Verminderung der Zukersteuer in England.

Der Finanzminister Englands hat an der Zukertaxe ungefähr 200,000 Pfd. Sterling nachgelassen. Dafür weiß ihm aber, wie wir aus allen englischen Zeitschriften, ersehen, Niemand Dank, indem das alte Unheil auf den armen Colonisten in Ost- und Westindien liegen bleibt und England in Gefahr ist, seinen Zukerhandel zu verlieren. Wir wollten für unsere Leser die Debatten, die 6 Stunden lang das Unterhaus beschäftigten, und die in Galignani mitgetheilt sind, übersezen, konnten aber aus allem dem, was der Chancellor of the Exchequer und Hr. Huskisson über diesen Gegenstand plauderten, nicht klug werden, obschon wir drei Mal das Geschwäz durchlasen, und warfen das Blatt mit Unwillen weg. Zn unserem Tröste fanden wir in Galignan. N. 4771, daß es anderen Leuten, die mehr von der Sache verstehen, wie wir, in England selbst um kein Haar besser ging, als uns. „Es ist ein merkwürdiger Umstand,“ heißt es a. a. O. aus dem Herlad, den man wohl nie mehr in der Geschichte Englands vergessen wird, daß, nach einer sechs Stunden langen Debatte in der gesezgebenden Versammlung des größten Handelsvolkes in der Welt der Präsident der ersten Handelsgesellschaft dieses Volkes sich dahin äußerte: daß er jedem Dank wissen würde, der im Stande wäre ihm zu sagen, worüber die gnädigen Herren eigentlich geschwäzt haben.“ Dieß ist das heutige Parliament Englands!

Runkelrübenkaffee. (!¡!)

Die Cichorienkaffee-Fabrikanten in der Nähe von Valenciennes kauften dieß Jahr von den Runkelrübenzuker-Raffineurs daselbst alle kleinen Runkelrüben, die nicht füglich zerrieben werden konnten und auch die Reste (Schwänze etc.) der größeren. Sie bereiten daraus Kaffee auf dieselbe Weise, wie sie ihren Cichorienkaffee bereiten. (L'Agriculteur manufacturier, Mai, S. 74. Bullet. d. Scienc. techn.
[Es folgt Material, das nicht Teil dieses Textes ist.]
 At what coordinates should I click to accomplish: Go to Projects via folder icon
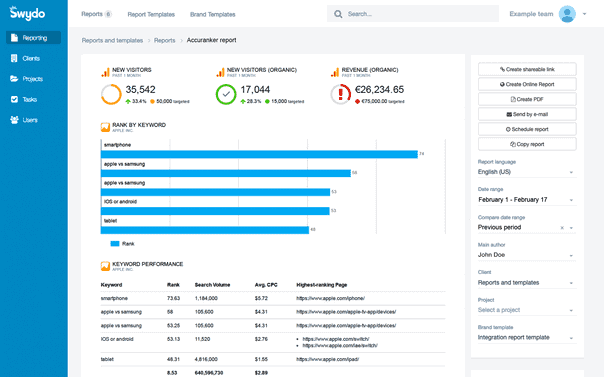pos(14,79)
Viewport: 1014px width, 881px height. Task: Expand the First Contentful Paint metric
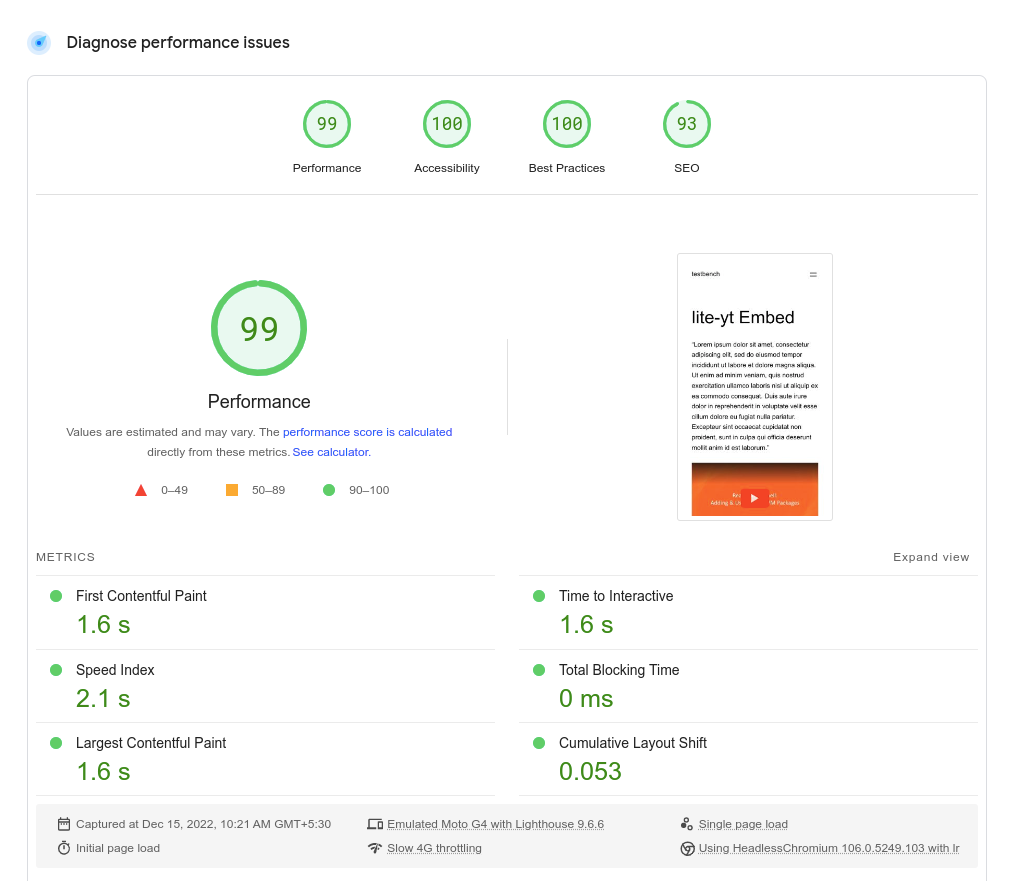click(x=141, y=596)
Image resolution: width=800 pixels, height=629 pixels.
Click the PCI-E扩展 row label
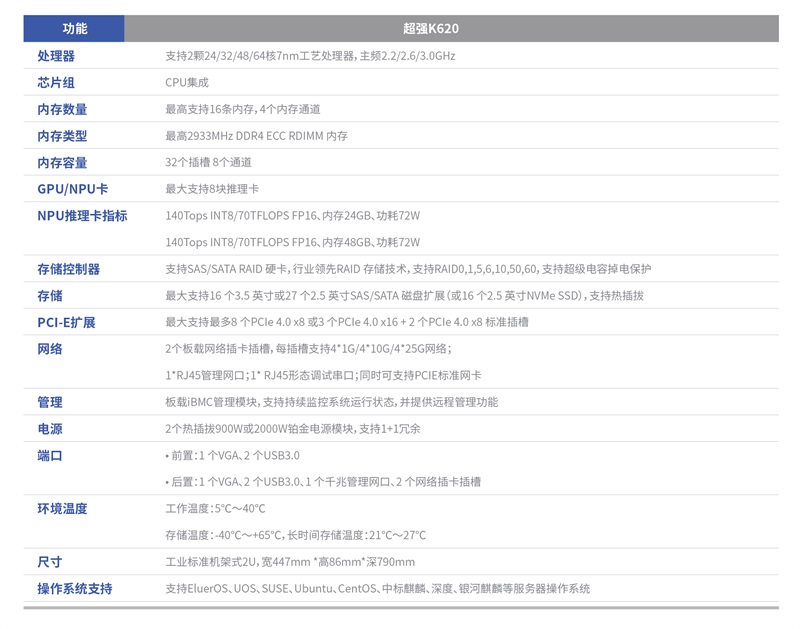pos(66,322)
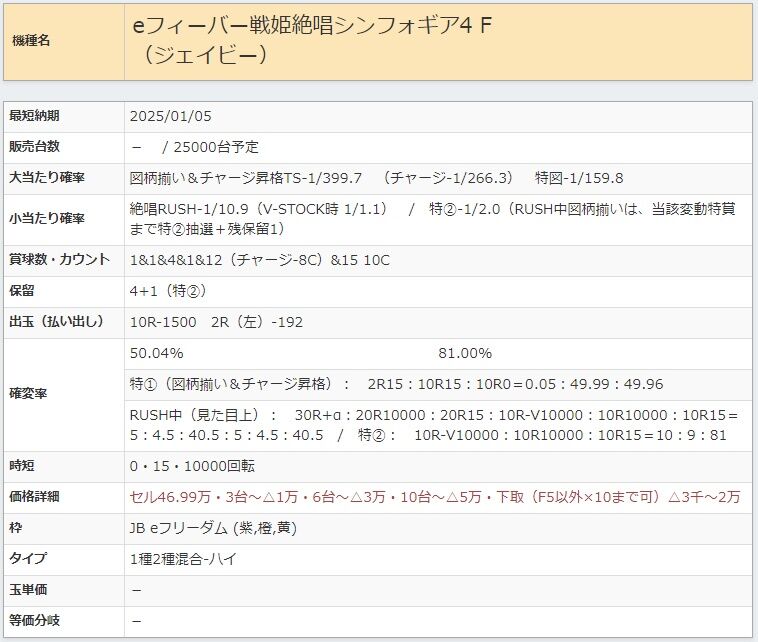This screenshot has height=642, width=758.
Task: Select the 出玉 payout value 10R-1500
Action: point(163,322)
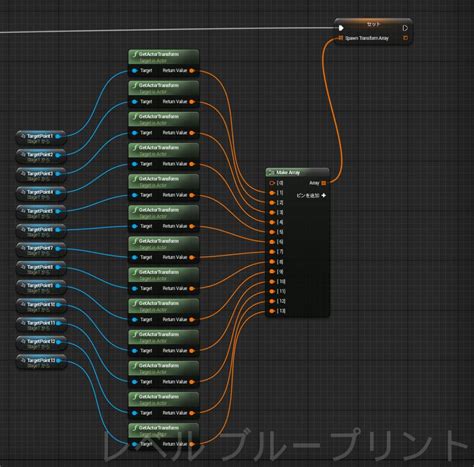The height and width of the screenshot is (467, 474).
Task: Click the Set node execution input pin
Action: pos(341,28)
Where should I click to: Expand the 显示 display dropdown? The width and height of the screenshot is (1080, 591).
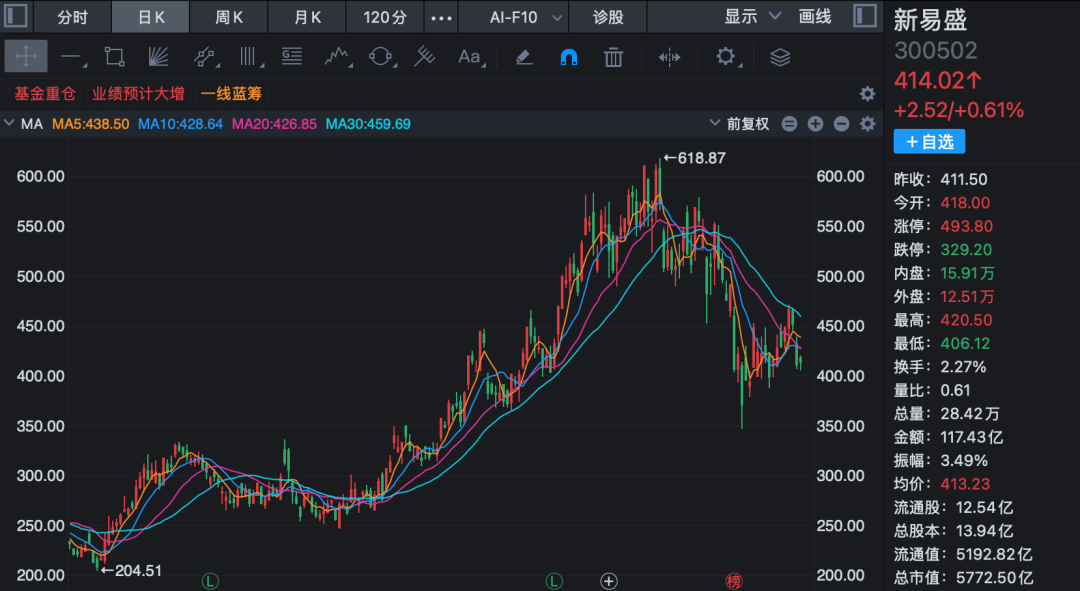pyautogui.click(x=751, y=17)
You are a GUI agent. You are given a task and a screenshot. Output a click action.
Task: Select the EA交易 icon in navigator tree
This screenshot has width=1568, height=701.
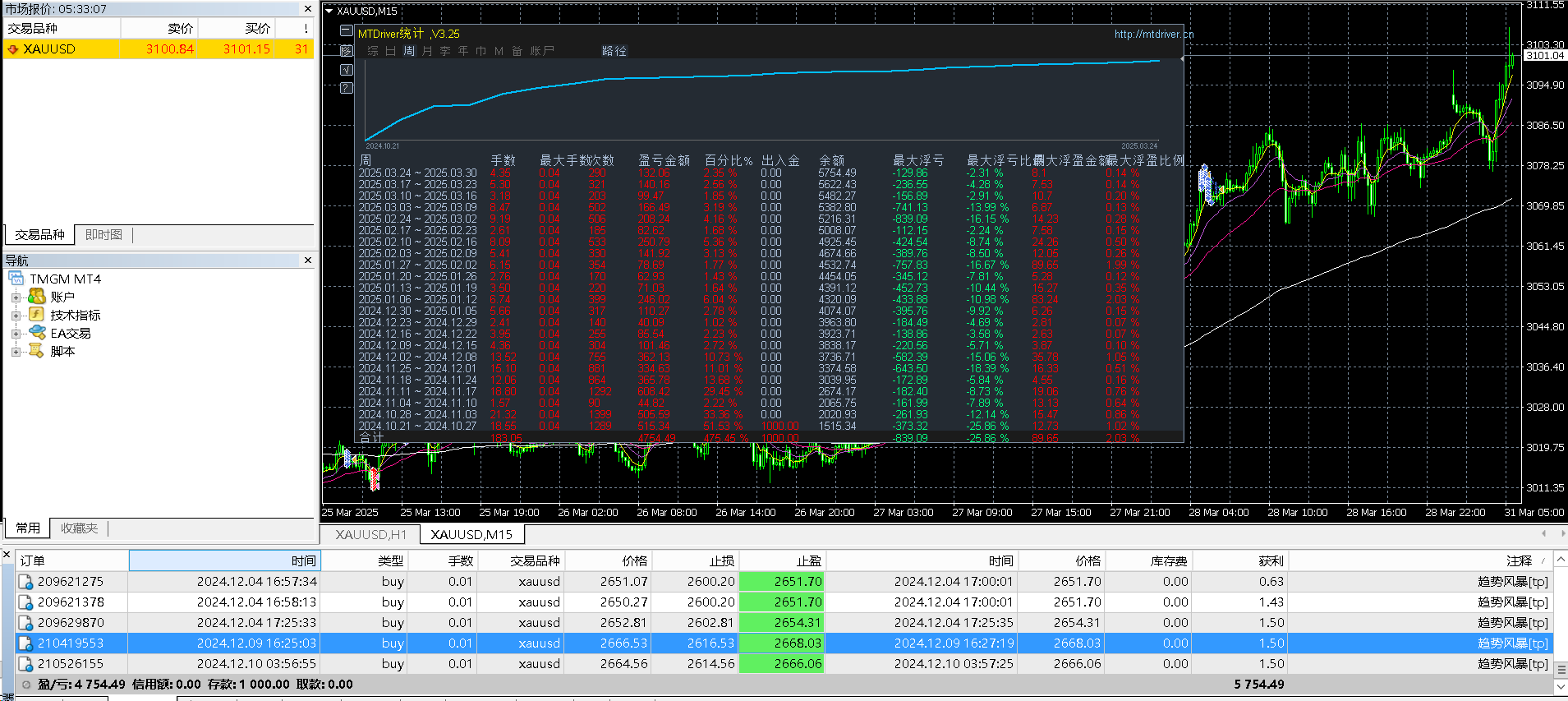pos(38,332)
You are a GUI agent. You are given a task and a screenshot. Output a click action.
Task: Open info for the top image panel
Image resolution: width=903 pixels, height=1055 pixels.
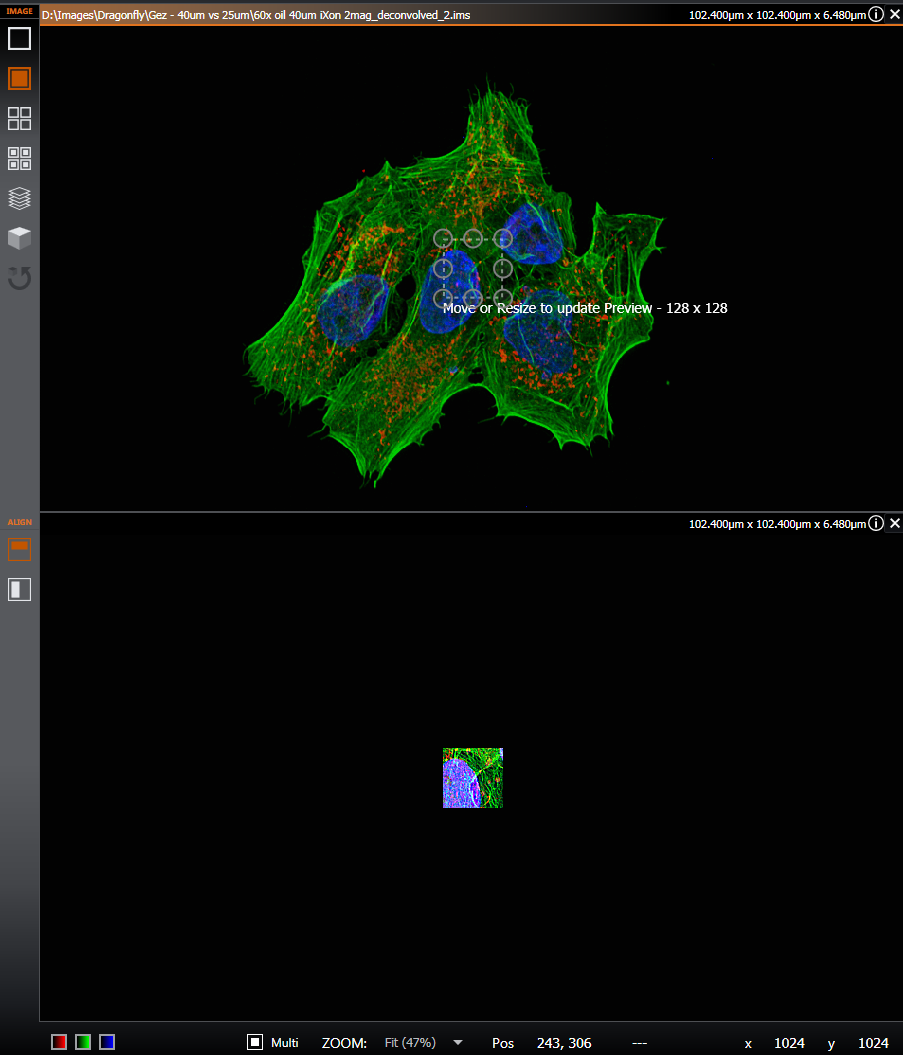(x=876, y=14)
Avril 1830. S. 338.) – Wir betrachten diesen neuen Zweig der, Industrie als ein wahres Unglük sowohl für die Menschheit, die hier wieder auf eine neue Weise um ein gutes Nahrungsmittel geprellt wird, als für die Runkelrüben selbst, die dadurch, daß man das Unmögliche von ihnen fordert, in Gefahr sind, ihren Credit auch für das zu verlieren, was sie wirklich zu leisten im Stande sind.